In 2016, Eaton endorsed and campaigned for presidential candidate Gary Johnson. He also directed the documentary I Am Gary Johnson.

Selected filmography
 2006, 2008: Zoey 101 as Vince Blake (4 episodes)
 2007: Notes from the Underbelly as Graham (1 episode)
 2007: Bionic Woman as Ethan (2 episodes)
 2007: CSI: Crime Scene Investigation as Rodney Banks (1 episode)
 2007: The Closer as Justin Darcy (1 episode)
 2007: Journeyman as Young Dan Vasser (1 episode)
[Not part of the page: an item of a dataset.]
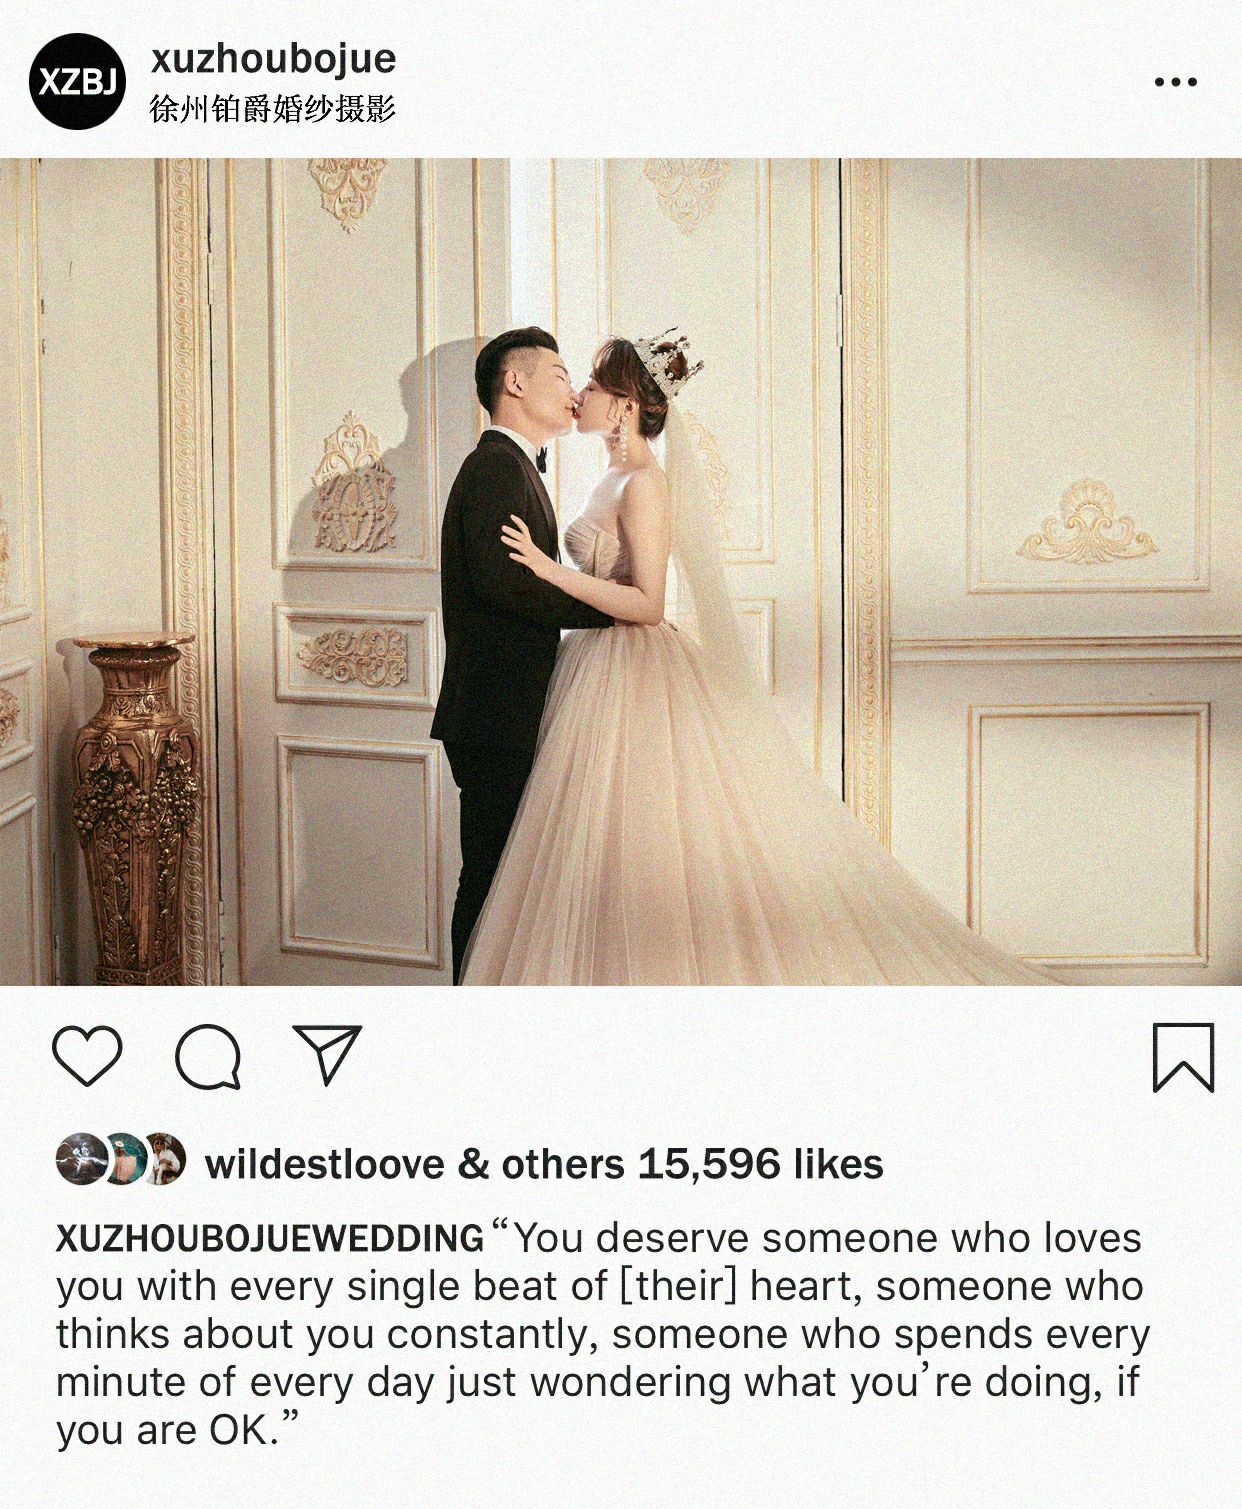Open the 徐州铂爵婚纱摄影 location tag

[x=273, y=109]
 2008: The Bill Engvall Show as Scott Simmons (2 episodes)
 2008: The Mentalist as Danny Kurtik (1 episode)
 2008: The Unit as Josh (1 episode)
 2008: Do Not Disturb as Jason (1 episode)
 2009: Alvin and the Chipmunks: The Squeakquel as Jeremy Smith
 2009: NCIS as Patrick Ellis (1 episode)
 2009–2011: Dexter as Jonah Mitchell (8 episodes)
 2009–2012: The Secret Life of the American Teenager as Griffin  (22 episodes)
 2009: Mental as Gabe (4 episodes)
 2009: Bones as Rory Davis (1 episode)
 2009: Nip/Tuck as Ricky Wells (1 episode)
 2011: American Horror Story as Kyle Greenwell (2 episodes)
 2011: Born to Race  as Jake Kendall
 2012: TalhotBlond as Brian
 2012: Burn Notice as Evan (1 episode)
 2012: Made in Jersey as Doug Hartsock (episode 4 "Payday")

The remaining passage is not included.